▶ Work instruction
Every record must be output verbatim in the reply.

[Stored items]
※

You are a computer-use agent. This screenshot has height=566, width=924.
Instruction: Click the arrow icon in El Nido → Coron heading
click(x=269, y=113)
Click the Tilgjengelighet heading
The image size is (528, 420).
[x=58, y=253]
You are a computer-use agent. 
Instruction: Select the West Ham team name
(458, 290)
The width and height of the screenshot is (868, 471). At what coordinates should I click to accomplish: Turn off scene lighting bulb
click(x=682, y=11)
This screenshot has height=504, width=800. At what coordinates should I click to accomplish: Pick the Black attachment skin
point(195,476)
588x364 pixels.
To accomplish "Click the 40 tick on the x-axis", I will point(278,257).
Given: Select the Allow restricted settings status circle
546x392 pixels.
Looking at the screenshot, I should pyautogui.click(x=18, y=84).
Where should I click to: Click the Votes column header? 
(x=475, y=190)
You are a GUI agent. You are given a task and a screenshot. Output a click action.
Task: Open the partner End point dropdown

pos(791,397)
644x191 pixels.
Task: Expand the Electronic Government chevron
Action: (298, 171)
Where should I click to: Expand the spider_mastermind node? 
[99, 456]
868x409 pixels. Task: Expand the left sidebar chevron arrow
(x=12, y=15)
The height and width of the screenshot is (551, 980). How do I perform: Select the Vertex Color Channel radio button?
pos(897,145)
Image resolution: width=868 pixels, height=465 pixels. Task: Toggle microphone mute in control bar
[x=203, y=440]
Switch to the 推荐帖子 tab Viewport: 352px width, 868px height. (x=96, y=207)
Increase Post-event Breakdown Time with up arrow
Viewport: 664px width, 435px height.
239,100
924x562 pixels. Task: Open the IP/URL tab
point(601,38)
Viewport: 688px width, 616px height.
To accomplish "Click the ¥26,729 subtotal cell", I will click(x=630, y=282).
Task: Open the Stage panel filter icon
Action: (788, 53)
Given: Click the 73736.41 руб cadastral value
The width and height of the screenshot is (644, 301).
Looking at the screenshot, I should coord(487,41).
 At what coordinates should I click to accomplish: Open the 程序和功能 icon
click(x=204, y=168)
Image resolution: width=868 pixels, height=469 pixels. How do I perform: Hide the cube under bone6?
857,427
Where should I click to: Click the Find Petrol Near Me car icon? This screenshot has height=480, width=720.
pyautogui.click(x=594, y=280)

※

▶ Response to the task
You are a computer-use agent. This screenshot has height=566, width=924.
Instruction: Click the arrow icon in El Nido → Coron heading
click(x=269, y=113)
Click the Tilgjengelighet heading
The image size is (528, 420).
[x=58, y=253]
You are a computer-use agent. 
Instruction: Select the West Ham team name
(458, 290)
The width and height of the screenshot is (868, 471). At what coordinates should I click to accomplish: Turn off scene lighting bulb
click(x=682, y=11)
This screenshot has height=504, width=800. At what coordinates should I click to accomplish: Pick the Black attachment skin
point(195,476)
588x364 pixels.
To accomplish "Click the 40 tick on the x-axis", I will point(278,257).
Given: Select the Allow restricted settings status circle
546x392 pixels.
Looking at the screenshot, I should pyautogui.click(x=18, y=84).
Where should I click to: Click the Votes column header? 
(x=475, y=190)
You are a GUI agent. You are given a task and a screenshot. Output a click action.
Task: Open the partner End point dropdown

pos(791,397)
644x191 pixels.
Task: Expand the Electronic Government chevron
Action: (298, 171)
Where should I click to: Expand the spider_mastermind node? 
[99, 456]
868x409 pixels. Task: Expand the left sidebar chevron arrow
(x=12, y=15)
The height and width of the screenshot is (551, 980). How do I perform: Select the Vertex Color Channel radio button?
pos(897,145)
Image resolution: width=868 pixels, height=465 pixels. Task: Toggle microphone mute in control bar
[x=203, y=440]
Switch to the 推荐帖子 tab Viewport: 352px width, 868px height. (x=96, y=207)
Increase Post-event Breakdown Time with up arrow
Viewport: 664px width, 435px height.
239,100
924x562 pixels. Task: Open the IP/URL tab
point(601,38)
Viewport: 688px width, 616px height.
To accomplish "Click the ¥26,729 subtotal cell", I will click(x=630, y=282).
Task: Open the Stage panel filter icon
Action: (788, 53)
Given: Click the 73736.41 руб cadastral value
The width and height of the screenshot is (644, 301).
Looking at the screenshot, I should coord(487,41).
 At what coordinates should I click to accomplish: Open the 程序和功能 icon
click(x=204, y=168)
Image resolution: width=868 pixels, height=469 pixels. How do I perform: Hide the cube under bone6?
857,427
Where should I click to: Click the Find Petrol Near Me car icon? This screenshot has height=480, width=720.
pyautogui.click(x=594, y=280)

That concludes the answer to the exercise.